Well, the oldest known drawing of a ghost, at any rate, although who can say whether he haunts the tablet to this day. The fine line drawing incised on the back of a 3,500-year-old Babylonian tablet depicts a male ghost bound at the wrists and being led by a woman to the afterlife. It is an illustration of the cuneiform text on the obverse which explains how to get rid of a ghost who has attached himself to someone and won’t let go because he’s desperate for love.
The tablet was acquired by the British Museum in the 19th century. Half of it is missing and the cuneiform was originally mistranslated, so it was deemed comparatively unremarkable and has never been exhibited. Nobody even noticed the figures on the back because they are so faint they can only be seen under bright light when viewed from directly above it. Enter the one, the only, the living legend, Dr. Irving Finkel.
Dr Irving Finkel, curator of the Middle Eastern department at the British Museum, said the “absolutely spectacular object from antiquity” had been overlooked until now.
“It’s obviously a male ghost and he’s miserable. You can imagine a tall, thin, bearded ghost hanging about the house did get on people’s nerves. The final analysis was that what this ghost needed was a lover,” he said.
“You can’t help but imagine what happened before. ‘Oh God, Uncle Henry’s back.’ Maybe Uncle Henry’s lost three wives. Something that everybody knew was that the way to get rid of the old bugger was to marry him off. It’s not fanciful to read this into it. It’s a kind of explicit message. There’s very high-quality writing there and immaculate draughtsmanship.

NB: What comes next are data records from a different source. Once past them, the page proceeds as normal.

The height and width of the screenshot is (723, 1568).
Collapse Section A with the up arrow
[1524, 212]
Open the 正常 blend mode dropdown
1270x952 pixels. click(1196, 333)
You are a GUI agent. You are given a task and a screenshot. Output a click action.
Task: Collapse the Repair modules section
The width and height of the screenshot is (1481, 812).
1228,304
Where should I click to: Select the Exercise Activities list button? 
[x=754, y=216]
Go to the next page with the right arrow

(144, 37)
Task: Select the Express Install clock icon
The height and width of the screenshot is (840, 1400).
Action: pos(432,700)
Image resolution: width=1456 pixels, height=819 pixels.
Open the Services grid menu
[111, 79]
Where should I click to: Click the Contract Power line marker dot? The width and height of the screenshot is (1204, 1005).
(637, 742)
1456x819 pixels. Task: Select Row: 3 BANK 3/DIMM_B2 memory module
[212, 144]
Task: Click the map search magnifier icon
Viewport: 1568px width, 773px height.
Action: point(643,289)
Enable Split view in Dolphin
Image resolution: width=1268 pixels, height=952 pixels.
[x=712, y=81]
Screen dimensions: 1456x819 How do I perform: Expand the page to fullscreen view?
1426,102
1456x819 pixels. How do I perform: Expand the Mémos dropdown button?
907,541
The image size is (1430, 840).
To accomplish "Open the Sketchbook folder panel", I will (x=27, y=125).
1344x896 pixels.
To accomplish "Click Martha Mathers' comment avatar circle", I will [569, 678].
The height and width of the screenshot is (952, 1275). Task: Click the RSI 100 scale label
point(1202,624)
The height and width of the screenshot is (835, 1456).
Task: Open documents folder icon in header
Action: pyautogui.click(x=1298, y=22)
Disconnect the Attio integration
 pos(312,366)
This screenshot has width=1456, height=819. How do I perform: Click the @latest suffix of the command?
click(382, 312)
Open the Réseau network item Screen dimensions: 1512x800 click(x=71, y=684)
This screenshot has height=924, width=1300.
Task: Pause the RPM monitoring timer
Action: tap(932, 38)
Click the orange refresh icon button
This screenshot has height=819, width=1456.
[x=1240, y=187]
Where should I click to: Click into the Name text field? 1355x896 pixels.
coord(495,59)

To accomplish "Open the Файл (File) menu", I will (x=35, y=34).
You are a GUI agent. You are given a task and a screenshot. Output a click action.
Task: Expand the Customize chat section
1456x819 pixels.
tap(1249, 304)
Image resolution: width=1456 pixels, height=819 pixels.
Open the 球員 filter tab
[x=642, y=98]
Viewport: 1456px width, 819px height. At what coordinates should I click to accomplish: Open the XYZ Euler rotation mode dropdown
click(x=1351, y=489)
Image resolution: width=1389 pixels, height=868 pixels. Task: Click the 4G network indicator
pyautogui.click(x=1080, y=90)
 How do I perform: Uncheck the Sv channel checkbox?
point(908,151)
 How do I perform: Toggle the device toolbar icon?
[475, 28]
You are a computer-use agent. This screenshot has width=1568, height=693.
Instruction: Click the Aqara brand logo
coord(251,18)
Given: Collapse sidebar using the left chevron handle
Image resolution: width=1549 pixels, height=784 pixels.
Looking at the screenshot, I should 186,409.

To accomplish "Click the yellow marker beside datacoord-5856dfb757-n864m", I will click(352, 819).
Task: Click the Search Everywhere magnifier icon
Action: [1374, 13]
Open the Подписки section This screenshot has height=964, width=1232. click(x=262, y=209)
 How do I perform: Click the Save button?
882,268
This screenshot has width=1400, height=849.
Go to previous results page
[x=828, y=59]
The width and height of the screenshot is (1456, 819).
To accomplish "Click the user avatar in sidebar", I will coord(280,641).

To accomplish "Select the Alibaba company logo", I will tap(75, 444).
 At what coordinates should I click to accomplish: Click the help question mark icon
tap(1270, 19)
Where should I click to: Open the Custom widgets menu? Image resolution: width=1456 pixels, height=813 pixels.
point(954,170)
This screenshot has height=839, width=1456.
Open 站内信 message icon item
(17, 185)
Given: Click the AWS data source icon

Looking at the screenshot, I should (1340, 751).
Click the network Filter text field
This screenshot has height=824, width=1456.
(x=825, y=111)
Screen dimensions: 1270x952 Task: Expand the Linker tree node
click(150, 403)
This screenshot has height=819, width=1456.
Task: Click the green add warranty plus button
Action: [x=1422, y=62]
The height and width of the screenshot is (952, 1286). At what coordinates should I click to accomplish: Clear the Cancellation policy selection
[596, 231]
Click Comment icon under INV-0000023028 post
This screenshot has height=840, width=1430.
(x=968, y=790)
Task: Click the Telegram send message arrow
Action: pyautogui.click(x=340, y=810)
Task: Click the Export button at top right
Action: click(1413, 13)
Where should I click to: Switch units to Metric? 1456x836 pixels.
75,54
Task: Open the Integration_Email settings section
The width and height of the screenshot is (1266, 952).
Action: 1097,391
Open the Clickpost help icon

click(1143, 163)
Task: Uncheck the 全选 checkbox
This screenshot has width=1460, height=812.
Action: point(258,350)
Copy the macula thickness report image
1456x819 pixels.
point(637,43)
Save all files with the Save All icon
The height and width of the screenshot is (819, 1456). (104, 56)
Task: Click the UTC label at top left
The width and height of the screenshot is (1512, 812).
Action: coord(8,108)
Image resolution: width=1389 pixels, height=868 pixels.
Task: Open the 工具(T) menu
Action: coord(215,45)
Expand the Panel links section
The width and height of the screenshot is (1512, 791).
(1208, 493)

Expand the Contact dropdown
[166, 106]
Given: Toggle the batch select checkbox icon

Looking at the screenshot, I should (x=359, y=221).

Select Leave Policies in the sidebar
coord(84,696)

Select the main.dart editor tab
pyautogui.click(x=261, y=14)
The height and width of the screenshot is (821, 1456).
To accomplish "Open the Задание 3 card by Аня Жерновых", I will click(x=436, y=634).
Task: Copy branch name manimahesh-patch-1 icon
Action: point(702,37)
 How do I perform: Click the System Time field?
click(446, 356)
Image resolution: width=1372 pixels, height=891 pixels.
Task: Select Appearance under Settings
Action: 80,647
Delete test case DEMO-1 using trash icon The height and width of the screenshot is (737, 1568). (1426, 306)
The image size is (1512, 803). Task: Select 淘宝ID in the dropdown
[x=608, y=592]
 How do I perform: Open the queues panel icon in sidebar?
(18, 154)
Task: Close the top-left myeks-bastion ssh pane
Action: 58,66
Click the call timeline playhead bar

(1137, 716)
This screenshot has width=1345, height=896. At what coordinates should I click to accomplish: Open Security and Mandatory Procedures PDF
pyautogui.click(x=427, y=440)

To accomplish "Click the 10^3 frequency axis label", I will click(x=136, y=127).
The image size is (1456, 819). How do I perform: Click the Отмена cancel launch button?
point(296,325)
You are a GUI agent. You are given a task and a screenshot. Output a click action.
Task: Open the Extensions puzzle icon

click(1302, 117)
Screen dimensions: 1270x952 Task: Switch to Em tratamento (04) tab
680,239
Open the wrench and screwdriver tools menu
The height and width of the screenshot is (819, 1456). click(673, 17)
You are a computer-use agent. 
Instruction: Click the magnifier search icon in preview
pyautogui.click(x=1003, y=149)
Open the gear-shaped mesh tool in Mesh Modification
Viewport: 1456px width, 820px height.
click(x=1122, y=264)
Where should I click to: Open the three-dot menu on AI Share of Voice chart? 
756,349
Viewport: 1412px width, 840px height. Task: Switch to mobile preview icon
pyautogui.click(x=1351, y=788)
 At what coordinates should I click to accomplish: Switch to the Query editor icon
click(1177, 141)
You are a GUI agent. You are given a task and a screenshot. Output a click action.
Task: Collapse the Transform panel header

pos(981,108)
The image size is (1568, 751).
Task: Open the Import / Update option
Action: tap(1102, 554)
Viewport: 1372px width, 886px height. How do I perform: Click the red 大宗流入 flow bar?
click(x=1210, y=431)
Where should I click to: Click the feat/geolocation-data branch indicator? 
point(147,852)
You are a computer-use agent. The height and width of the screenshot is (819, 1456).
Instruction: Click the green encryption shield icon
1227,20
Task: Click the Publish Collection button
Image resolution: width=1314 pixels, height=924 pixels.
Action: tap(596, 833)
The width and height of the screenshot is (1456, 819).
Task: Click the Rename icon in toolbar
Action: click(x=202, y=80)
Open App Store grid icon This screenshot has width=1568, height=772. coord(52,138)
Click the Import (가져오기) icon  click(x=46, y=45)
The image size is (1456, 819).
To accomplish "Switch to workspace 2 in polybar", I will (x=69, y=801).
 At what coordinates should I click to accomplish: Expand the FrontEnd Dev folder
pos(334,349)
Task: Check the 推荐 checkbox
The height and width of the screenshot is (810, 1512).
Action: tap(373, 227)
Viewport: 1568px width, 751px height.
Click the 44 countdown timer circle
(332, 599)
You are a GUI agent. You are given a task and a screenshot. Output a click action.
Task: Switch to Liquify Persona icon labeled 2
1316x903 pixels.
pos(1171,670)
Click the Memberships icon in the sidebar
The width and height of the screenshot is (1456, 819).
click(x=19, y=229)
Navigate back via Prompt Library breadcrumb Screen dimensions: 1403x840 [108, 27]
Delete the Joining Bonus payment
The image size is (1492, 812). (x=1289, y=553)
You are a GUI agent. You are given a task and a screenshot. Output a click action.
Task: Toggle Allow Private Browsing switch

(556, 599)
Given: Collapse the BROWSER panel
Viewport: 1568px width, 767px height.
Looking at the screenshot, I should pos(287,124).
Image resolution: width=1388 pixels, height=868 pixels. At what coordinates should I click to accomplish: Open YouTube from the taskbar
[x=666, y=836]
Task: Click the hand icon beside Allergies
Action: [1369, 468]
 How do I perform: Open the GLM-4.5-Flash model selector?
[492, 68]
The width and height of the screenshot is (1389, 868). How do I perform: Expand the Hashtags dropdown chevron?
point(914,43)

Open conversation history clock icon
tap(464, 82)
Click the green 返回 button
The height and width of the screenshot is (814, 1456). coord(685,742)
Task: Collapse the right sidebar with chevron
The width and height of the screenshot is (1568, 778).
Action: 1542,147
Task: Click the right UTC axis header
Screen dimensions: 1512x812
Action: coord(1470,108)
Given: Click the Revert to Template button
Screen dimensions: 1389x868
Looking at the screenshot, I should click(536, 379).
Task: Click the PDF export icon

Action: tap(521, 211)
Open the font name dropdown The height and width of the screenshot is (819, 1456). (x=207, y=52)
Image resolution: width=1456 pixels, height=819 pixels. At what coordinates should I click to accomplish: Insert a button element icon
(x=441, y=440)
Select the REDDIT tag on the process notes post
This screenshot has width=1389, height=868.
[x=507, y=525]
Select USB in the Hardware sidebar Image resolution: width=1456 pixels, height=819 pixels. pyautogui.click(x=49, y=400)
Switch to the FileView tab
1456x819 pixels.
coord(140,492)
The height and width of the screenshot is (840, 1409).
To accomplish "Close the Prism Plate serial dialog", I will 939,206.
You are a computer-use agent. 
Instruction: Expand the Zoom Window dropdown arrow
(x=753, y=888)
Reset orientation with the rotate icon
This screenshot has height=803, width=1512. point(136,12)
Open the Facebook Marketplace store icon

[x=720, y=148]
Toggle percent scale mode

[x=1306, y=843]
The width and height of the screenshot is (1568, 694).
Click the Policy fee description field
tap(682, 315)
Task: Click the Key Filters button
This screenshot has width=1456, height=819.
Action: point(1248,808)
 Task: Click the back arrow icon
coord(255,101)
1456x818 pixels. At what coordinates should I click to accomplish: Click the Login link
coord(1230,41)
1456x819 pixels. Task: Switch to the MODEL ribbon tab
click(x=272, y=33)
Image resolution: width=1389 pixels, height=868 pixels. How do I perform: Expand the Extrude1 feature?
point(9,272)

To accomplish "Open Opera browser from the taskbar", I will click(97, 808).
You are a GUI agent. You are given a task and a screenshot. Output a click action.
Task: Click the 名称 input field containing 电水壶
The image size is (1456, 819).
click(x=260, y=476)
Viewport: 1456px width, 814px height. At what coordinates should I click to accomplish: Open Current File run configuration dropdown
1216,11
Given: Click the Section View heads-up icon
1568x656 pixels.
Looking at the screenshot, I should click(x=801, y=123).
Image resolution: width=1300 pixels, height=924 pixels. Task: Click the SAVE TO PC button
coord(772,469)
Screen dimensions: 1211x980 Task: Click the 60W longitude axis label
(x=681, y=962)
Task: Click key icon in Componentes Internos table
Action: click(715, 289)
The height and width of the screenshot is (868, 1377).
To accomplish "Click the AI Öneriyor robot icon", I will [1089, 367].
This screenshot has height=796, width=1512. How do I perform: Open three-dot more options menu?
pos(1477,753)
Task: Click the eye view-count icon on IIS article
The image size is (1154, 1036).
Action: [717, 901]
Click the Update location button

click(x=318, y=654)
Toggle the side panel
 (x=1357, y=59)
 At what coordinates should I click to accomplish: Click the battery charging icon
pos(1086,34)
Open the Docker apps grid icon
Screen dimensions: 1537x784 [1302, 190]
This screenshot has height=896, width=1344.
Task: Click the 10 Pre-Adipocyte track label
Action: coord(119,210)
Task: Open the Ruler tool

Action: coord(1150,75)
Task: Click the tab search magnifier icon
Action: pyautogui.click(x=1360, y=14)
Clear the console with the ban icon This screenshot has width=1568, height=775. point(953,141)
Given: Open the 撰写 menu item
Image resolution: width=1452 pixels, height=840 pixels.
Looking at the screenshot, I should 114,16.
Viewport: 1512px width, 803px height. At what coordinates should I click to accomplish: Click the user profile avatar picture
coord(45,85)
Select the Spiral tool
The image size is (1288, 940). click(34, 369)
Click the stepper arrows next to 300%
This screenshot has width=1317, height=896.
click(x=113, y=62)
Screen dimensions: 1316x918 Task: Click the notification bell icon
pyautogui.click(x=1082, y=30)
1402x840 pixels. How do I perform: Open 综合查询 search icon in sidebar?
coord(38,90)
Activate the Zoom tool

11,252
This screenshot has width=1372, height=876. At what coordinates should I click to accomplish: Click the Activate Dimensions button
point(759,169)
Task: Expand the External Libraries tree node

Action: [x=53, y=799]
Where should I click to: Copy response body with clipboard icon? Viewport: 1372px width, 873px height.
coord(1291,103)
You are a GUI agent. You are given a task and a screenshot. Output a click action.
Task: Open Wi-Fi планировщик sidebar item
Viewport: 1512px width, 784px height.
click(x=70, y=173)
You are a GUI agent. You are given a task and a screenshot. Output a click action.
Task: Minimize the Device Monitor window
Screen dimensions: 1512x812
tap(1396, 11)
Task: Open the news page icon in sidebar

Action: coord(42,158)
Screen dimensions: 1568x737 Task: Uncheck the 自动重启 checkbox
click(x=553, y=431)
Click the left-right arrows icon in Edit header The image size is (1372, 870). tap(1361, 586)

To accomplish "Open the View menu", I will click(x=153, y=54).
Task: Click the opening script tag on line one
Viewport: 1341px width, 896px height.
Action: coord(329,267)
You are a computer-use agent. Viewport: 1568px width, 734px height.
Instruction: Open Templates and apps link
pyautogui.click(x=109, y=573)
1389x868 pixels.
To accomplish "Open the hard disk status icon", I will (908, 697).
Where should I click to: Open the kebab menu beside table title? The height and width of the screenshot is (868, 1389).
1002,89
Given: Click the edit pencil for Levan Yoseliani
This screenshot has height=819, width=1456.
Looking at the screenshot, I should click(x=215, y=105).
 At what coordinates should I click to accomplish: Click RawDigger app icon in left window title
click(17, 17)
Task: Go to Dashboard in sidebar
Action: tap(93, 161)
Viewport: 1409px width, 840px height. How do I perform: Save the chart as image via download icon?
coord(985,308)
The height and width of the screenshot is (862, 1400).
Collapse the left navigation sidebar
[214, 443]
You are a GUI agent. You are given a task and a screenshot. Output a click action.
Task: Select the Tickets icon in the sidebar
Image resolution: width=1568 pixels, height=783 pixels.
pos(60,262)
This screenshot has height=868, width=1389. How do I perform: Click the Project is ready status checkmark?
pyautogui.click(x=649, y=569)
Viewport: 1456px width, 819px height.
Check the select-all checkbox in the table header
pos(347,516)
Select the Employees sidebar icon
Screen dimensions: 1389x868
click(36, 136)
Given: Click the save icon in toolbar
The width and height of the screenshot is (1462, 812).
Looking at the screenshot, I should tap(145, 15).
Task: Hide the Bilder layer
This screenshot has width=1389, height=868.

“That somebody thinks they can get rid of a ghost by giving them a bedfellow is quite comic.”
Finkel was the first to decipher it correctly and recognize it as a ghost magic text complete with visual aid on the reverse. The instructions explain how to “seizes hold of a person and pursues him and cannot be loosed.” Spoiler: dress a woman in red, equip her with a bed and he’ll fall right into the trap.
The ritual involves making figurines of a man and a woman: “You dress the man in an everyday shift and equip him with travel provisions. You wrap the woman in four red garments and clothe her in a purple cloth. You give her a golden brooch. You equip her fully with bed, chair, mat and towel; you give her a comb and a flask.
“At sunrise towards the sun you make the ritual arrangements and set up two carnelian vessels of beer. You set in place a special vessel and set up a juniper censer with juniper. You draw the curtain like that of the diviner. You [put] the figurines together with their equipment and place them in position… and say as follows, Shamash [god of the sun and judge of the underworld by night].”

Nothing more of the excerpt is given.